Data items
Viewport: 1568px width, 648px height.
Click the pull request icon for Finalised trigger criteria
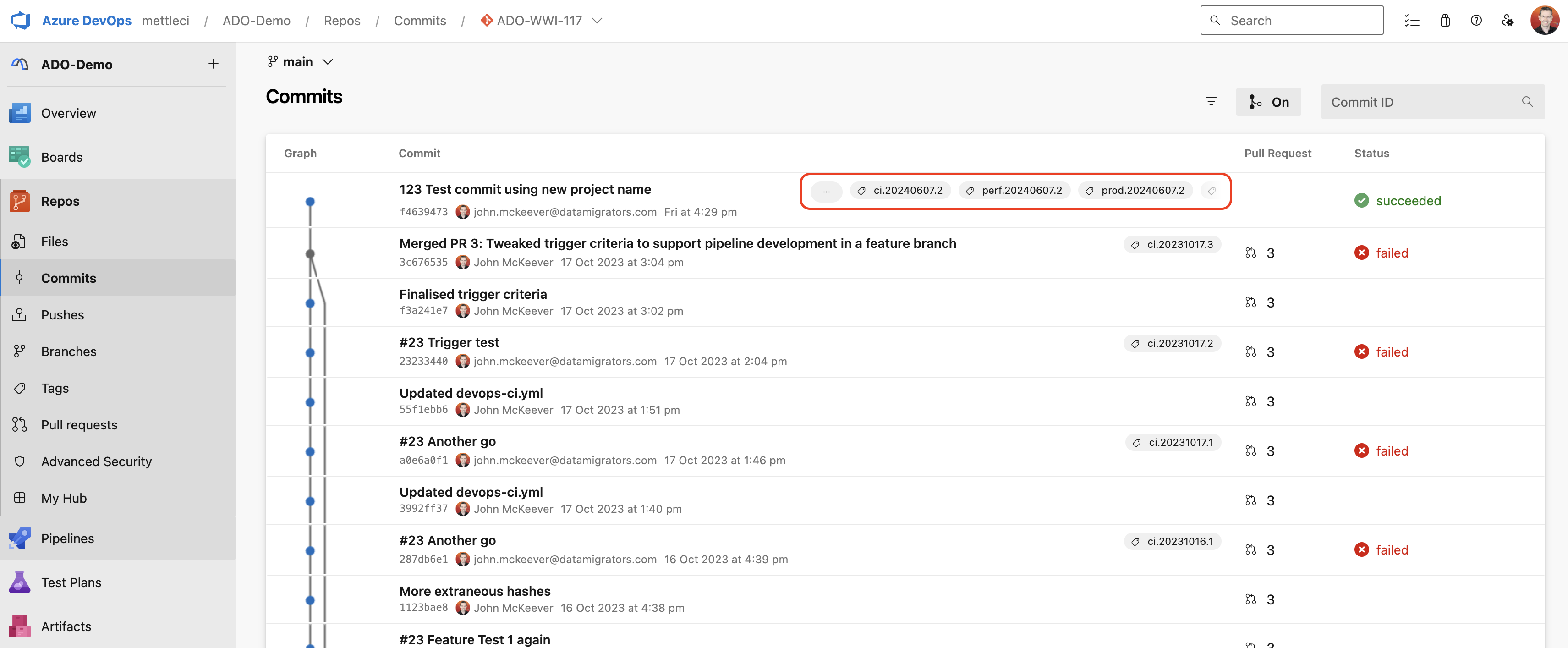pyautogui.click(x=1250, y=302)
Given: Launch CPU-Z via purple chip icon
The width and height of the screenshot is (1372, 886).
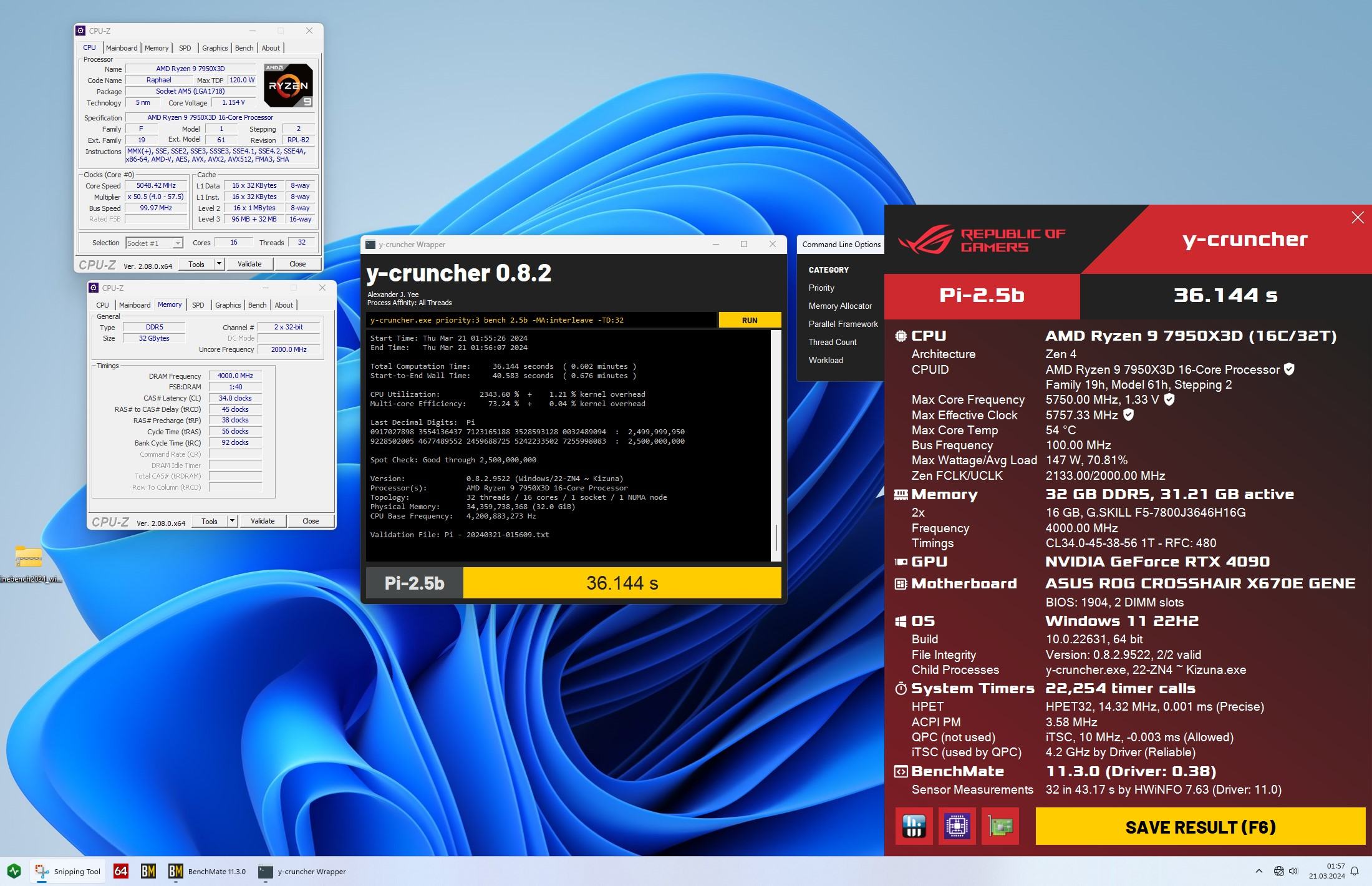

### Exercise instructions:
Write out every entry exactly. Pictures do not belong in the copy.

### Answer for this exercise:
Viewport: 1568px width, 648px height.
Click the pull request icon for Finalised trigger criteria
pyautogui.click(x=1250, y=302)
Given: Launch CPU-Z via purple chip icon
The width and height of the screenshot is (1372, 886).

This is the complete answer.